Столь решительная и активная помощь в освобождении из ссылки Салтыкова и только что приведенный рассказ — это как бы два заключительных аккорда, замечательно дорисовывающих тот портрет вечно женственной «души» Натальи Николаевны, который, как мы могли из всего только что сказанного убедиться, в самом деле полностью соответствует представлениям о ней Пушкина, которые ничто не могло в нем поколебать, представлениям, с которыми он сошел в могилу.
Я отвел много места первой части книги, посвященной Наталье Николаевне потому, что именно она, естественно, является во всех отношениях особенно ценной и значительной. Но читатели, думаю, прочтут с немалым интересом и две последующие части даваемого авторами своего рода триптиха (три сестры), в который композиционно вкладывается вся книга.

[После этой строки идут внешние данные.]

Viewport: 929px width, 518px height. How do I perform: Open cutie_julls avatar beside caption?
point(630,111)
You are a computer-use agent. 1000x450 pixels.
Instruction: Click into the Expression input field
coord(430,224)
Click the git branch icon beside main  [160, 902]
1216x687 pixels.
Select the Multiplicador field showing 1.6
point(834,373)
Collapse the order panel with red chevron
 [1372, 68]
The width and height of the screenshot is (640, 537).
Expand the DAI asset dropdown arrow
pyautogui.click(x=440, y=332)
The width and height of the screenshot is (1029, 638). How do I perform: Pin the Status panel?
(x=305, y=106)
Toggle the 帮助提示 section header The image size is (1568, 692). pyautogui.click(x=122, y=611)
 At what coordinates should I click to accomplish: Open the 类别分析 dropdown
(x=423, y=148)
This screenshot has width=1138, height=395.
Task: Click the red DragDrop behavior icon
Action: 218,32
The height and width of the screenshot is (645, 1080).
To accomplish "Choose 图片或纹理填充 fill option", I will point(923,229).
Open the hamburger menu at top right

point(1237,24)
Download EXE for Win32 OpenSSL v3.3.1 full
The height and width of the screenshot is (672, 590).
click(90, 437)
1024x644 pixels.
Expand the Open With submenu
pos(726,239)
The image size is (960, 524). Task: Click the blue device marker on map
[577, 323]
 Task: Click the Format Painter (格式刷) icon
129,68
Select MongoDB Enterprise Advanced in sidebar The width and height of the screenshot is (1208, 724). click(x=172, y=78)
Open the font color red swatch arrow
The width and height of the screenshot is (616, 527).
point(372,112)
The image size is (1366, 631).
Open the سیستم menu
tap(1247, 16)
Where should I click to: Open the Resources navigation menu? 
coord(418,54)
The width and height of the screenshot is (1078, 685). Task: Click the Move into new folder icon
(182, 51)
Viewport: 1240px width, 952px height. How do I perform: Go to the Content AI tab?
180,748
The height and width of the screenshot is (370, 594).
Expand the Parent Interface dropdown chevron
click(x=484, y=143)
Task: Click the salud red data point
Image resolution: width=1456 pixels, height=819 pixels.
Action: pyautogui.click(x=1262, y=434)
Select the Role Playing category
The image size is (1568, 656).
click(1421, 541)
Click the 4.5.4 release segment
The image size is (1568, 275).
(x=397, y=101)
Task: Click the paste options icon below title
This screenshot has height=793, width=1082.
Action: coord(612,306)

Вторая ее часть, посвященная Александрине, правильно открывается главой «Опровержение клеветы», в которой авторы, подвергнув тщательному критическому рассмотрению как уже имевшиеся, так и впервые ими привлекаемые новые материалы, доказывают всю неосновательность подхваченной современниками и разделявшейся — увы! — столь многими — в том числе и в наши дни — исследователями версии об интимных отношениях ее с Пушкиным. Стоит добавить к этому и еще одно соображение. Дантес однажды, увидев поэта в великосветском обществе вместе с женой и двумя ее сестрами, смеясь, назвал его «трехбунчужным пашой», из чего следовало, что явился он сюда со своим гаремом. Рассмеялся и Пушкин, которому бойкий, веселый, остроумный француз поначалу даже нравился. Действительно, это была довольно невинная шутка. Но, думается, именно она снова вспомнилась Дантесу, когда он был так разъярен своими неудачами у Натали и вынужденной женитьбой на Екатерине. И он задумал превратить ее в нечто не только серьезное, но по тому времени, несомненно, весьма опасное для Пушкина. По существу, это был своего рода политический донос на якобы поправшего все божеские и человеческие законы «безбожника»-поэта (в чем, как известно, неоднократно и с весьма тяжелыми для него последствиями его обвиняли).